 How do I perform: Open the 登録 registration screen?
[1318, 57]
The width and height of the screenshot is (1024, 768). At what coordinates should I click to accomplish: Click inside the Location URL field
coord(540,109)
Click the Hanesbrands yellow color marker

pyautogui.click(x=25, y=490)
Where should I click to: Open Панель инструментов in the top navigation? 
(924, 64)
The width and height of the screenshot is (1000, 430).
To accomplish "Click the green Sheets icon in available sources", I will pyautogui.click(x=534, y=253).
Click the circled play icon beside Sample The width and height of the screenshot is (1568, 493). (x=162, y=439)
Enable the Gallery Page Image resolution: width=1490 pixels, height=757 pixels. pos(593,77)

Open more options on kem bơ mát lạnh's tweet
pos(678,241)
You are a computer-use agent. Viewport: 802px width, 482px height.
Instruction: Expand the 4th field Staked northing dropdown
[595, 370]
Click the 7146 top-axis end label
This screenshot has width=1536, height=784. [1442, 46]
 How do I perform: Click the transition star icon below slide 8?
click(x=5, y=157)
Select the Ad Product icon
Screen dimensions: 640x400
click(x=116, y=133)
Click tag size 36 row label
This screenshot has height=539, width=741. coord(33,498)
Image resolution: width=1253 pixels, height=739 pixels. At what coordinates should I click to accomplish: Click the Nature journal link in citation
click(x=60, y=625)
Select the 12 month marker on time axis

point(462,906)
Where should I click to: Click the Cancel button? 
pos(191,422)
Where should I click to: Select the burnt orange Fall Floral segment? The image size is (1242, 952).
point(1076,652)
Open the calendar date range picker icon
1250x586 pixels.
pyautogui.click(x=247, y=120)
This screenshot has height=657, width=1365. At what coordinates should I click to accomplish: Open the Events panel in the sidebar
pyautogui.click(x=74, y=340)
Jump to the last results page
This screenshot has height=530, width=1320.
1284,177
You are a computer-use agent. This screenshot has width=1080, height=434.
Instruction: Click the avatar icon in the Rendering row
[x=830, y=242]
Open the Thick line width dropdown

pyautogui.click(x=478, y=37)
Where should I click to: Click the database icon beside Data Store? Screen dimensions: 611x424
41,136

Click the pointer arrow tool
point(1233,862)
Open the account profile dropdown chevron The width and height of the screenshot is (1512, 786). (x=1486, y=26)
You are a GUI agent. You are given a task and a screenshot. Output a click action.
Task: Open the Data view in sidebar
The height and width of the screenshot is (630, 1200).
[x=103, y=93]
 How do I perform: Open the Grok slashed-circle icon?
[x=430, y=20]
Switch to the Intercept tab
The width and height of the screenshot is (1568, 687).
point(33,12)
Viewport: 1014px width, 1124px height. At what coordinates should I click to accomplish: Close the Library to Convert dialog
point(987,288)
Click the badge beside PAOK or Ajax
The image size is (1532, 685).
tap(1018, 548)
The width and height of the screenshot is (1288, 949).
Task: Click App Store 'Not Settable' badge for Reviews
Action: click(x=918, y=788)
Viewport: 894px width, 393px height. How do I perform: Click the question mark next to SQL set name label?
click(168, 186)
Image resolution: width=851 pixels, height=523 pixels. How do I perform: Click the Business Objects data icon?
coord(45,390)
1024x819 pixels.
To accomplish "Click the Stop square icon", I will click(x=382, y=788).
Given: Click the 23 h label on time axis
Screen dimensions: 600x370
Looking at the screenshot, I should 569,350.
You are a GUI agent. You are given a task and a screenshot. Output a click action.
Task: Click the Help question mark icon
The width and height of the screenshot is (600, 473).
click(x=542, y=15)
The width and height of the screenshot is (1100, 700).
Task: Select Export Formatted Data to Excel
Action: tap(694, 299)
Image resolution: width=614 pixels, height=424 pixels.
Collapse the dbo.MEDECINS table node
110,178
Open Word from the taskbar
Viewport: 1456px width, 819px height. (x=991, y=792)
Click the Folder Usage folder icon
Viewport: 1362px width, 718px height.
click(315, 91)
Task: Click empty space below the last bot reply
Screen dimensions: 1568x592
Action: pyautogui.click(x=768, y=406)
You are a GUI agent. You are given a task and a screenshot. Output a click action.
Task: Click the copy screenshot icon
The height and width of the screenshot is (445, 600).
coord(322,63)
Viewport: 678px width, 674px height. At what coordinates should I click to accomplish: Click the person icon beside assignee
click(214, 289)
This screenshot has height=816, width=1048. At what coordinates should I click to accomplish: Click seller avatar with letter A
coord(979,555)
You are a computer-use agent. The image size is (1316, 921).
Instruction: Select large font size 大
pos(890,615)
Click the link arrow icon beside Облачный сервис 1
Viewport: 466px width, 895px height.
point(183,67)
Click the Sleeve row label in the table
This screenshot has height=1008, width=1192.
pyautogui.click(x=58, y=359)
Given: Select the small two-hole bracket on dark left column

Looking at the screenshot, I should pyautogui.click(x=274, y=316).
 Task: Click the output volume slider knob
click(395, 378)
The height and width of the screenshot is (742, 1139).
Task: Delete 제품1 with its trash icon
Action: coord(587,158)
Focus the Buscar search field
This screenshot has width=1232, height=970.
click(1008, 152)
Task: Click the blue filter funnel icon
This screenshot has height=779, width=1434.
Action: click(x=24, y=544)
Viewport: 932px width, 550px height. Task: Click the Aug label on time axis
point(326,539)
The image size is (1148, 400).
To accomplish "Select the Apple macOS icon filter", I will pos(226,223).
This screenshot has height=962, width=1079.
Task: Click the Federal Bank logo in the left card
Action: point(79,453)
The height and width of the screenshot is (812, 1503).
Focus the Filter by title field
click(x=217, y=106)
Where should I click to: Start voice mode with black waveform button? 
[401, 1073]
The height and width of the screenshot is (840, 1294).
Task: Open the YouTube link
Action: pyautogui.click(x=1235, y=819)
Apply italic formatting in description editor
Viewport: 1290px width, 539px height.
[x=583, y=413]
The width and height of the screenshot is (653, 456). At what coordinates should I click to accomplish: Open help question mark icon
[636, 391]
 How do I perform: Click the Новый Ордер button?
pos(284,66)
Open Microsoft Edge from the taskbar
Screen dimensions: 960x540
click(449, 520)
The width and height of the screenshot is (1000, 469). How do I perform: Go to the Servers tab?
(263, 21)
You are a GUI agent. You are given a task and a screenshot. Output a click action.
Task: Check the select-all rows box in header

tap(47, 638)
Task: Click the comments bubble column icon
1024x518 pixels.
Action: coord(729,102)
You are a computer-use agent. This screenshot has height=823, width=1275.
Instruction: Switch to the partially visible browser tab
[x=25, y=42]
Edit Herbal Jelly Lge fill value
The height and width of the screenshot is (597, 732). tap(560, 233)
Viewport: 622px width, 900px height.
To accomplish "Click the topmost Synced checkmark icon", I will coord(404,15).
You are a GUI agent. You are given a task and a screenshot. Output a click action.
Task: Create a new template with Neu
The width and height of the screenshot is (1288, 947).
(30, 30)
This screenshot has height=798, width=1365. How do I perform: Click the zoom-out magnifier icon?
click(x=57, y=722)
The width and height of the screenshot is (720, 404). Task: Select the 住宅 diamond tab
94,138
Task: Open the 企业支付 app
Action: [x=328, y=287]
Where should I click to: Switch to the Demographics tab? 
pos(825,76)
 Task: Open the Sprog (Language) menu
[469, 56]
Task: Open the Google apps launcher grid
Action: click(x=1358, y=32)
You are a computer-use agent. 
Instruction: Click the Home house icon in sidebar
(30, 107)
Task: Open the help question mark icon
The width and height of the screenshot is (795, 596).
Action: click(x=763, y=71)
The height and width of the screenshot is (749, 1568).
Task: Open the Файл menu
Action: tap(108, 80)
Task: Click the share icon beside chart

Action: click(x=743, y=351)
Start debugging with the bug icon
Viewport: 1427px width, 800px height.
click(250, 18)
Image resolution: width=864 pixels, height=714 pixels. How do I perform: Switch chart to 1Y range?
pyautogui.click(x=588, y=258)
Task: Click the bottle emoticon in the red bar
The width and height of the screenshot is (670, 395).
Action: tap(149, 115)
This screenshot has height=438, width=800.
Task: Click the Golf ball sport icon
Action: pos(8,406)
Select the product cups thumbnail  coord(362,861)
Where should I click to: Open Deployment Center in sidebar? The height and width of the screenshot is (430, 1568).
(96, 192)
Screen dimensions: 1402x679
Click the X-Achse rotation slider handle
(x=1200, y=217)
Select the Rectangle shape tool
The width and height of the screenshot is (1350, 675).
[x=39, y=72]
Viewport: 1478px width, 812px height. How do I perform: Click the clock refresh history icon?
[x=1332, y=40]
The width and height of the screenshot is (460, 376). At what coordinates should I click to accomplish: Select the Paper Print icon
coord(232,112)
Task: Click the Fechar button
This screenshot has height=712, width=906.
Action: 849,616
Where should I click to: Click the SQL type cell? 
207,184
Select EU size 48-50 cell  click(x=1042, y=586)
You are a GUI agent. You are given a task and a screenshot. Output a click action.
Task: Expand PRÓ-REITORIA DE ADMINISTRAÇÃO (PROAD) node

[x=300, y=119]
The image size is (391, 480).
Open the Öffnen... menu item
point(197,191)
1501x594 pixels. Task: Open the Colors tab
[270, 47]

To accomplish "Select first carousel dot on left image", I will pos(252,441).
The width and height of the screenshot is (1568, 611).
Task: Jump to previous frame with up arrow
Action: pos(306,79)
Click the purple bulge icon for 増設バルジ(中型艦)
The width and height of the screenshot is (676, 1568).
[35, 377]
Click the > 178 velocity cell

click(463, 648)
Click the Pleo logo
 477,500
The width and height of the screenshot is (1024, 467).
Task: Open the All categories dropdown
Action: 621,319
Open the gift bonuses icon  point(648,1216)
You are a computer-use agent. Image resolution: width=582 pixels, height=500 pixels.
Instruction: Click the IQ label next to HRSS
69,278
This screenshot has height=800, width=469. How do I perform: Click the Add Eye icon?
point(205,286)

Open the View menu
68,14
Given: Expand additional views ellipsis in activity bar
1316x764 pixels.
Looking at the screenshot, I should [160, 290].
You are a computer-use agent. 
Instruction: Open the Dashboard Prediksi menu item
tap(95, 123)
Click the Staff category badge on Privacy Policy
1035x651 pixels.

_ _ _ _ _

What to do = Transcribe, word for word, the data above from its first line through the line with "The width and height of the screenshot is (1000, 430).", and include nothing else.

Exercise solution =
 How do I perform: Open the 登録 registration screen?
[1318, 57]
The width and height of the screenshot is (1024, 768). At what coordinates should I click to accomplish: Click inside the Location URL field
coord(540,109)
Click the Hanesbrands yellow color marker

pyautogui.click(x=25, y=490)
Where should I click to: Open Панель инструментов in the top navigation? 
(924, 64)
The width and height of the screenshot is (1000, 430).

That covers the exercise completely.